No es la euforia de los momentos importantes, ni la
chispa de un momento jocoso. No es risa floja ni el alboroto. No es alegría
etílica ni televisiva, pastillera ni barrabrava, histérica ni simple, cervecera
o evasiva.
La alegría del Evangelio es algo muy diferente. Es
optimista sin ser ciega. Es constante sin ser fácil. Tiene que ver con palabras
como sentido, fe, lucha, opción, camino, reto, humanidad. Es la alegría que
puede reír, y también llorar.
COMO UN TORRENTE – “Estén siempre alegres en el Señor; les
repito, estén alegres. Que su bondad sea conocida de todos los hombres. El
Señor está cerca.” (Flp. 4,4-5)
Imagina un desfiladero profundo. Un camino más bien
agreste. Mucho verde, rocas, árboles. Al fondo se oye el agua de un río que
corre. Y a medida que avanzas kilómetros por ese sendero, que a veces baja y
luego vuelve a subir, en algún momento el agua está cerca, a la vista, casi
puedes tocarla.
Otras veces desaparece y sólo se oye como un rumor o un
murmullo. Pero está ahí. Y tú en el camino a veces te sientes cansado, y otras
lleno de energía. Tal vez has parado a recuperar fuerzas. Ahora vas hablando
con tus gentes, o cantando, y luego hay silencio. Hoy hay sol, y tal vez mañana
habrá tormenta. Pero el murmullo del torrente, el agua que corre está ahí.
La alegría profunda del Evangelio es algo así.
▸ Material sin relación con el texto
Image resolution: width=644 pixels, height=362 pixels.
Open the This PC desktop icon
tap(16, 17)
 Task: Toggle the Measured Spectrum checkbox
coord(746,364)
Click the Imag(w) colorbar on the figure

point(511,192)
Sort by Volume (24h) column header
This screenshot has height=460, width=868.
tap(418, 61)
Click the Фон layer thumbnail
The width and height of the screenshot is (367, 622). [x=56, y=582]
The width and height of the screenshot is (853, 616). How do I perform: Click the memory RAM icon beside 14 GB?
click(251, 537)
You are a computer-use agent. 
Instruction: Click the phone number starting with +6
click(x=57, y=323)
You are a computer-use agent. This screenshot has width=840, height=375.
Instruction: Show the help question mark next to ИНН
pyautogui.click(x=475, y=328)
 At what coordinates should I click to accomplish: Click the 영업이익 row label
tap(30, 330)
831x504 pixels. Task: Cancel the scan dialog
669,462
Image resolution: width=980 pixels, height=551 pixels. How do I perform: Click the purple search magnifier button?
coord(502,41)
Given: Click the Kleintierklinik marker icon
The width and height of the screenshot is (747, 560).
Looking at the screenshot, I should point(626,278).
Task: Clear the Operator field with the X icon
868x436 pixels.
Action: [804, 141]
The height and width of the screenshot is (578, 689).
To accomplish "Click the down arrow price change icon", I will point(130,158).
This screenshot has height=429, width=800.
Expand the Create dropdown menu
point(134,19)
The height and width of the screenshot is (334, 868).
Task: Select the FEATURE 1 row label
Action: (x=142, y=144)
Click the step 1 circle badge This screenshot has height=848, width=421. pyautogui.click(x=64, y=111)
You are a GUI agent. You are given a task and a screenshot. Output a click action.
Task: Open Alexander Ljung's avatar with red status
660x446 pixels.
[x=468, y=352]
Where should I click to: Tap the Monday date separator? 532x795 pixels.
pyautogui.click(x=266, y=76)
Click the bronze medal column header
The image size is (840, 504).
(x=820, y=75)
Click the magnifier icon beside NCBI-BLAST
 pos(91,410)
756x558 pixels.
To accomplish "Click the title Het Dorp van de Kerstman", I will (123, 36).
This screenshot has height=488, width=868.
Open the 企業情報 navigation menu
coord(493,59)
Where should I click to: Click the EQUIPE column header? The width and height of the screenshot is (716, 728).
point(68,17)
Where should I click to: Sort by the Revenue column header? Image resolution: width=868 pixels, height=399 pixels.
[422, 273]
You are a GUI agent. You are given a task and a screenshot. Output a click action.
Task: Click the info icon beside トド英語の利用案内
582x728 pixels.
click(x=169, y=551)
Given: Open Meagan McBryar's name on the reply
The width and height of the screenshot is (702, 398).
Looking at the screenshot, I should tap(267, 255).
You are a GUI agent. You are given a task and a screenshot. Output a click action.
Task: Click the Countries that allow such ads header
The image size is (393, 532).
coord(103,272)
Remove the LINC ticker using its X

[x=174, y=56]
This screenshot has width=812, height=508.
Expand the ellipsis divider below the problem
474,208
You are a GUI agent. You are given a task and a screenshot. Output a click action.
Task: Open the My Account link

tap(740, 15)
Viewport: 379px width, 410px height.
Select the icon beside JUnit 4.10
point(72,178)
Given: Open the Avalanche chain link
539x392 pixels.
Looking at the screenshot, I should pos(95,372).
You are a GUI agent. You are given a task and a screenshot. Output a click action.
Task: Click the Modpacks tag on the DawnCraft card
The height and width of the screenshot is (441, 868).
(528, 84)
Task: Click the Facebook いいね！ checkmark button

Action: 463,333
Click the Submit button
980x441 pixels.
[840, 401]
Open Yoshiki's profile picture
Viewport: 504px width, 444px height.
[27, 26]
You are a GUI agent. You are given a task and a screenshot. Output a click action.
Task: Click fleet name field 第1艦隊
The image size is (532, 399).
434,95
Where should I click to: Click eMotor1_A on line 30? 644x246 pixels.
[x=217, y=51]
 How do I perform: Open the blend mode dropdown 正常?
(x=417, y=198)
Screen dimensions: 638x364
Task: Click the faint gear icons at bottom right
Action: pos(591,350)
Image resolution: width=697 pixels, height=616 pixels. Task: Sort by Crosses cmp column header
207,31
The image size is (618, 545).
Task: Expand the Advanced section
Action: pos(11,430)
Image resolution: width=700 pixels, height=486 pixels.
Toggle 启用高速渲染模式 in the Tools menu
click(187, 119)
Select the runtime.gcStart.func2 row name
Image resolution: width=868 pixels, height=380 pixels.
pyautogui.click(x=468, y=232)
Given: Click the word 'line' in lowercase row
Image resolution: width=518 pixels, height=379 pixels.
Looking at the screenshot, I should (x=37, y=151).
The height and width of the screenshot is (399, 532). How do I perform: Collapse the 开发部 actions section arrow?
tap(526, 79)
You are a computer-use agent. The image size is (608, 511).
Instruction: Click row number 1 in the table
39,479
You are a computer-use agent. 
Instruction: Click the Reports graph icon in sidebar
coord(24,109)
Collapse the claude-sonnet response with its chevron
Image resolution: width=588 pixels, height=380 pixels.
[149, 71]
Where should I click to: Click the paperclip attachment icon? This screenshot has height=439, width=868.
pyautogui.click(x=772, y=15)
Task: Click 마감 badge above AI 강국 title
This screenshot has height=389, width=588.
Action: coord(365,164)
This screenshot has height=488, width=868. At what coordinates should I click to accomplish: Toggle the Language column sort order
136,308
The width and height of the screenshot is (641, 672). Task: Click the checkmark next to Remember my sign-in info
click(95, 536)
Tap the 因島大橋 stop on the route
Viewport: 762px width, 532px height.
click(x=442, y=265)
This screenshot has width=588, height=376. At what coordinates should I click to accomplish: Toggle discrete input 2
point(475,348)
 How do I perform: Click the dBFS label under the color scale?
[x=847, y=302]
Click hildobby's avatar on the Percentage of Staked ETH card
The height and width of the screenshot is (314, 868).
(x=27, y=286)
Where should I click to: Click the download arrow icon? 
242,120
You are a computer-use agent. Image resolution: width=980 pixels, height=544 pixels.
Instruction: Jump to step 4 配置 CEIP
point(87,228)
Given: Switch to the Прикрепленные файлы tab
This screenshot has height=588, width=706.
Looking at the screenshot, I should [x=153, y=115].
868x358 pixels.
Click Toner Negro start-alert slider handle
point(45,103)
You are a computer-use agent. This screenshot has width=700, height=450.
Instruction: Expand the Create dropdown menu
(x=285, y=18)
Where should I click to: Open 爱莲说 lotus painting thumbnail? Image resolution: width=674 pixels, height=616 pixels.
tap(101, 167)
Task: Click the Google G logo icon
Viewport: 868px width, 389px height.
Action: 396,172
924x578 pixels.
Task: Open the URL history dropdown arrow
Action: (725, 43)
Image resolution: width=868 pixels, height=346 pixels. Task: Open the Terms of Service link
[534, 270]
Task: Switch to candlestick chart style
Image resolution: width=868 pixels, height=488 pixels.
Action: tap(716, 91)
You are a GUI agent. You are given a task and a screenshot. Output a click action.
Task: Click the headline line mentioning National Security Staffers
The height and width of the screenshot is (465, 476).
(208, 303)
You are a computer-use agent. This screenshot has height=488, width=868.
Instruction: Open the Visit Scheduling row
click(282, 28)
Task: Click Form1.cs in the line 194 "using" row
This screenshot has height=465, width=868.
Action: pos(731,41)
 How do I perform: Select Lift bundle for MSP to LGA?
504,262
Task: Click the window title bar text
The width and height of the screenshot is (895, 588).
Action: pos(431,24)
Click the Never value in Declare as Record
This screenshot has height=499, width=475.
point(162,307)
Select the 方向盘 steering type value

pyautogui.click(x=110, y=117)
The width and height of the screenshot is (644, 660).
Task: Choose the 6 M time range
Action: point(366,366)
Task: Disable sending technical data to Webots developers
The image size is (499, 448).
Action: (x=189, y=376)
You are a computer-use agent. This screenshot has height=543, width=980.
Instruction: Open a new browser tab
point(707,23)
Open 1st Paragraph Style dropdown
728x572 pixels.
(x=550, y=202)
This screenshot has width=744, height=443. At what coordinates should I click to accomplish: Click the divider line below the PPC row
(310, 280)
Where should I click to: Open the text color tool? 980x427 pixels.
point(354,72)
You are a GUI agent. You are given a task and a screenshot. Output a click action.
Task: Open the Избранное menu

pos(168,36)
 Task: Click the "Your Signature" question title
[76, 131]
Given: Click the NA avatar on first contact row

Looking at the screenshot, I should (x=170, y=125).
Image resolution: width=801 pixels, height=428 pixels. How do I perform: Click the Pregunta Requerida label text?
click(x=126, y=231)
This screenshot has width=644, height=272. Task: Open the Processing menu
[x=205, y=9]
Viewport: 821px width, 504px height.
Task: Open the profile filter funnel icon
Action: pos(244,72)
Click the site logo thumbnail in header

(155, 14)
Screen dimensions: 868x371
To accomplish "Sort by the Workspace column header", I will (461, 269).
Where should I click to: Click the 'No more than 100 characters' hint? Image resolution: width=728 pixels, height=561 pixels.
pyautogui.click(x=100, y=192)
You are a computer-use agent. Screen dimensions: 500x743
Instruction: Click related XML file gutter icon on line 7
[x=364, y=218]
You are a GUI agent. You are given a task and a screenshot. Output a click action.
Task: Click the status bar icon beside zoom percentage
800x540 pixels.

Es
encontrar, en el fondo, un manantial fresco, una fuerza vital que, por más
piedras y barreras que encuentre, siempre encontrará un espacio para ser parte
de tu vida cotidiana, de los momentos fáciles y los problemas, del canto y del
silencio.
¿Podrías decir que el evangelio es para ti fuente de
alegría?
En concreto ¿qué tiene de buena noticia, de esas que te
alegran el día?
MOMENTOS DE MAGIA – “Todo lo puedo en aquel que me
conforta.” (Flp. 4,13)
En la película el Rey Pescador hay un momento mágico. Un
hombre espera en el vestíbulo de la Estación. Cientos, tal vez miles de personas
pasan apresuradas, sin mirarse, evitándose, aislados en la masa.
Él espera. De pronto ve, a lo lejos, la silueta que
espera: una mujer. Podría pasar perfectamente desapercibida. No es guapa. Su
ropa es normal. Camina encogida entre esta multitud. Pero, en el momento en que
él la ve, de golpe todo el entorno cambia.
En ese momento el andar apresurado de todos los
transeúntes se convierte en un baile, y la estación en una gran sala. El
desorden en armonía. El ruido en música. La indiferencia en sonrisas. La
anciana baila con el joven. La monja con el ejecutivo. El médico con la
abogada… Y mientras el hombre sigue a esa mujer que, para él, es la más
maravillosa del mundo, la estación se convierte en un lugar mágico, donde todo
es posible.
Hasta que ella sale por la puerta, se pierde de vista, y
todo vuelve a su lugar. Descubrir el Evangelio es encontrar que, en algún
momento, el mundo se ve como ese espacio en el que la alegría profunda y común
es posible. Es saber que el ser humano es capaz de lo mejor, y creer que eso es
posible. Es ser capaces de soñar, y construir ese sueño.
Dedica un momento a imaginar el mundo (familia, trabajo, estudio, sociedad) mejor de lo que es…
y a creer que es posible… y a soñar caminos de respeto para conseguirlo.